Note on examples: files under examples/ reference paths like python examples/sample_bench.py. Those paths are relative to the repo root, so the examples run only from a checkout — not from an arbitrary working directory after pip install. Clone the repo and cd into it to follow the examples verbatim.

Workflow

spec.yaml  →  abench-speckz gen  →  out/ (env-files + manifest.json)
                                    ↓
              abench-speckz run  →  results/ (runs.jsonl + aggregates.jsonl)
                                    ↓
              abench-speckz stats →  table / JSON / TSV

Commands

gen — generate env-file combinations

abench-speckz gen spec.yaml --out out/           # write env-files
abench-speckz gen spec.yaml --dry-run            # print summary table
abench-speckz gen spec.yaml --list               # print TSV
abench-speckz gen spec.yaml --profile smoke --out out/
abench-speckz gen spec.yaml --tag stress --out out/
abench-speckz gen spec.yaml --exclude-tag slow --out out/

Each combination is written as a Docker env-file (KEY=value per line). A manifest.json in the output directory maps each filename back to its full variable assignment and tags.

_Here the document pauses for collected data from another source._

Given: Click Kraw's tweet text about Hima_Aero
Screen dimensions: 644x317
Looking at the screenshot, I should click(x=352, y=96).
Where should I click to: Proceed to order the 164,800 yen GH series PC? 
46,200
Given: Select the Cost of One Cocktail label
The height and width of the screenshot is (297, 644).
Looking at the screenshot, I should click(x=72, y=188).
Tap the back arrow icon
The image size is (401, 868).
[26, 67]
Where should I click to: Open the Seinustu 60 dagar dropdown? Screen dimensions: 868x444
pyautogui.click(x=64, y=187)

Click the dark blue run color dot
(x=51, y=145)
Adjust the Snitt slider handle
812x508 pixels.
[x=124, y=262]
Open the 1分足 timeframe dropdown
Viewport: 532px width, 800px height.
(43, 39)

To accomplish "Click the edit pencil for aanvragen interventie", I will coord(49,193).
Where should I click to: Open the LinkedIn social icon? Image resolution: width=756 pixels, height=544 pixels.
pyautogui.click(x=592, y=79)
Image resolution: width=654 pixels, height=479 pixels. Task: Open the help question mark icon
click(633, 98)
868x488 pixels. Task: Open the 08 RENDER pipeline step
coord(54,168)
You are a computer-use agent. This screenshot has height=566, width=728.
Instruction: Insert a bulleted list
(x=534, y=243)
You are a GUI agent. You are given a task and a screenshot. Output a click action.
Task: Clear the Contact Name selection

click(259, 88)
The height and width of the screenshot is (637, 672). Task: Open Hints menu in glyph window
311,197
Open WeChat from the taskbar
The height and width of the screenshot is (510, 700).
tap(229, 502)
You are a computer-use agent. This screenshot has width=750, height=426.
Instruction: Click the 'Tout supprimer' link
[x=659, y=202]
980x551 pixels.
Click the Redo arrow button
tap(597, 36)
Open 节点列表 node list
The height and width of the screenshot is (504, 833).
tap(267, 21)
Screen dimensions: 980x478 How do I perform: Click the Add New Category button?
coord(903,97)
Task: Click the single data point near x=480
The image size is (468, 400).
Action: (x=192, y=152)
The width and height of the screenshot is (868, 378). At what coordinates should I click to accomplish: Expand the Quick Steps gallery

run — execute a tool across every combination

abench-speckz run out/ --tool oha.tool.yaml
abench-speckz run out/ --tool oha.tool.yaml --repeat 5 --warmup 1
abench-speckz run out/ --tool oha.tool.yaml --filter workload=read
abench-speckz run out/ --tool oha.tool.yaml --filter-tag stress
abench-speckz run out/ --tool oha.tool.yaml --filter-exclude-tag slow
abench-speckz run out/ --tool oha.tool.yaml --skip-existing --keep-raw
abench-speckz run out/ --tool oha.tool.yaml --dry-run   # print planned commands

Results are written to results/ (configurable with --results).

stats — aggregate and display results

abench-speckz stats results/
abench-speckz stats results/ --group-by workload --group-by concurrency
abench-speckz stats results/ --metric requests_per_sec --metric p50_ms
abench-speckz stats results/ --where workload=read
abench-speckz stats results/ --filter-tag stress
abench-speckz stats results/ --filter-exclude-tag slow
abench-speckz stats results/ --format json
abench-speckz stats results/ --format tsv
abench-speckz stats results/ --pretty            # use display names from tool YAML
abench-speckz stats results/ --from-raw          # recompute from runs.jsonl
abench-speckz stats results/ --report report.html              # self-contained Chart.js HTML
abench-speckz stats results/ --report report.html --plots plots.yaml  # override tool YAML plots

--report writes a self-contained HTML file with Chart.js plots. Plot definitions come from the tool YAML's plots: list (see below), or from a separate YAML file via --plots. When no plots are defined, a default per-metric bar chart is rendered.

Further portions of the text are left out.